* **DATA SUPPLIED**
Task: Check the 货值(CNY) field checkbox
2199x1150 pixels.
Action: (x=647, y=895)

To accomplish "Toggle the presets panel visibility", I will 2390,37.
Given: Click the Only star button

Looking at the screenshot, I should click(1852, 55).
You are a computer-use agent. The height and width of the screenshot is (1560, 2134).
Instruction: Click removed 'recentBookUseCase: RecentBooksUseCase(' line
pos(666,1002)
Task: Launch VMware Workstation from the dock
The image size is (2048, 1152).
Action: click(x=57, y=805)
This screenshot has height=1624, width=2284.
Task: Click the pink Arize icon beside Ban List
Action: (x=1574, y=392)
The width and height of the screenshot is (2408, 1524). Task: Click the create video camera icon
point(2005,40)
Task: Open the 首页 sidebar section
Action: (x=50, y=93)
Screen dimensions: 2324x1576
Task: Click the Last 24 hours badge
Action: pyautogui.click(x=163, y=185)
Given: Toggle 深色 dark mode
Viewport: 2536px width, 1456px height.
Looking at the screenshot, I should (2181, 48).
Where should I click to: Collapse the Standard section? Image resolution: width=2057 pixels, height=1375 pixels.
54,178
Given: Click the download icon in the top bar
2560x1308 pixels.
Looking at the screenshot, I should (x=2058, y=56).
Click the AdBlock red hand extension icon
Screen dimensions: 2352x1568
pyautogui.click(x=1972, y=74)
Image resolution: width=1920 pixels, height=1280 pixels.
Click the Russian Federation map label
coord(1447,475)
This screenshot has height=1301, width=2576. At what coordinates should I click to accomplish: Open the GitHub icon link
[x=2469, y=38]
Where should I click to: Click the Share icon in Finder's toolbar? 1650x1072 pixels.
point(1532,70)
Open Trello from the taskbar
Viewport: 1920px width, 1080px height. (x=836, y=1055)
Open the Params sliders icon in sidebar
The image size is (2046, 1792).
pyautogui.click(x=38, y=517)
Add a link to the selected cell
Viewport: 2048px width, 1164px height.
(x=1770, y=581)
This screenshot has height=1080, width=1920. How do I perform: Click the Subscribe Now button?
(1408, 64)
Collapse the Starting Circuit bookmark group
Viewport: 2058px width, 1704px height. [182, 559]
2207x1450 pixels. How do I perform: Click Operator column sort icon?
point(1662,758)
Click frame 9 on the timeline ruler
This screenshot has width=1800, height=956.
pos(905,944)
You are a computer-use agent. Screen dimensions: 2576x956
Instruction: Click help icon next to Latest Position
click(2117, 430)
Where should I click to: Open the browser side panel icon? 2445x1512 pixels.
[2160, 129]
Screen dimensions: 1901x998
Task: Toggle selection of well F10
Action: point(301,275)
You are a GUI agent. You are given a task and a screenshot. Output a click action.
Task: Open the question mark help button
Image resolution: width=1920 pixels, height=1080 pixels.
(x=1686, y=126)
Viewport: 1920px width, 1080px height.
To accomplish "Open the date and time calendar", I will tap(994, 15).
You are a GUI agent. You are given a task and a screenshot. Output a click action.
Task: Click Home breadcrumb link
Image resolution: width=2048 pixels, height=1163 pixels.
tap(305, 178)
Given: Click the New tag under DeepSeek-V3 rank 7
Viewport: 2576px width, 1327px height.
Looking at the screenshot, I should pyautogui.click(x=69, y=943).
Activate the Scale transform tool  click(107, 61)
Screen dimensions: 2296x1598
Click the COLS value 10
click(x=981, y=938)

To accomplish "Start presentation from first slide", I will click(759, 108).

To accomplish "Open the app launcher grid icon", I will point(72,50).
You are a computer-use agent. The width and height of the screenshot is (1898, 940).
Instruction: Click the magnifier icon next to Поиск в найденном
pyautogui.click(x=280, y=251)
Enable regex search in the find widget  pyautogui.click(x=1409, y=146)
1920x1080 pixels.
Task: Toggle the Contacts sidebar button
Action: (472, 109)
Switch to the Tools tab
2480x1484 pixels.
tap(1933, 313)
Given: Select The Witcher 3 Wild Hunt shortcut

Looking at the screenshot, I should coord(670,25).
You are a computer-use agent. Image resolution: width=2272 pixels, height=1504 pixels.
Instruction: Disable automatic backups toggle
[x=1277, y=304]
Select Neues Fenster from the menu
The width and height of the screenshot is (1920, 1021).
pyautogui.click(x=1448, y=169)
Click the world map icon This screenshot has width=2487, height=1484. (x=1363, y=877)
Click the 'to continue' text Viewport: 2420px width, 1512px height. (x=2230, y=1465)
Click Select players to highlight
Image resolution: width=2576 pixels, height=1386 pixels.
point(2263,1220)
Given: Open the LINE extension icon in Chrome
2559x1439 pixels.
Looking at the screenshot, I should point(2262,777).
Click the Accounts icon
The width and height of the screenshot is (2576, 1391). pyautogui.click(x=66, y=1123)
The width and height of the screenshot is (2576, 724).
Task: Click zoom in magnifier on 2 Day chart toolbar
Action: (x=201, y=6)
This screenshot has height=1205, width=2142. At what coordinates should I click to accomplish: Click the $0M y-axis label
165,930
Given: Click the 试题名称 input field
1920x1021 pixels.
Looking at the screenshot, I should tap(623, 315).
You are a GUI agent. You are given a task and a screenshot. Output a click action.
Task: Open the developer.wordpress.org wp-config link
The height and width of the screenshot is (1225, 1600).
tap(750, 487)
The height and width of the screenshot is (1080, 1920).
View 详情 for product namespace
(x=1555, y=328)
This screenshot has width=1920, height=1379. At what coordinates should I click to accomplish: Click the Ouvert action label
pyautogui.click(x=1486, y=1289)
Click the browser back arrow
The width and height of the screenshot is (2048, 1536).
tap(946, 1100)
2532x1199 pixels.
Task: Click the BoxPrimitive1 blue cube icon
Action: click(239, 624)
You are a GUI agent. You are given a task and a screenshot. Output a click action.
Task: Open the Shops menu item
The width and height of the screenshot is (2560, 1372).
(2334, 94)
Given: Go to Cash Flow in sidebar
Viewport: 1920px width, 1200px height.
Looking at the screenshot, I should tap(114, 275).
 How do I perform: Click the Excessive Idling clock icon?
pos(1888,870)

* **AIM OF THE EXERCISE**
Gather each line from the entries above that includes the word "computer".

* **EXERCISE OUTPUT**
You are a computer-use agent. The height and width of the screenshot is (1560, 2134).
You are a computer-use agent. Screen dimensions: 2576x956
You are a computer-use agent. The width and height of the screenshot is (1898, 940).
You are a computer-use agent. Image resolution: width=2272 pixels, height=1504 pixels.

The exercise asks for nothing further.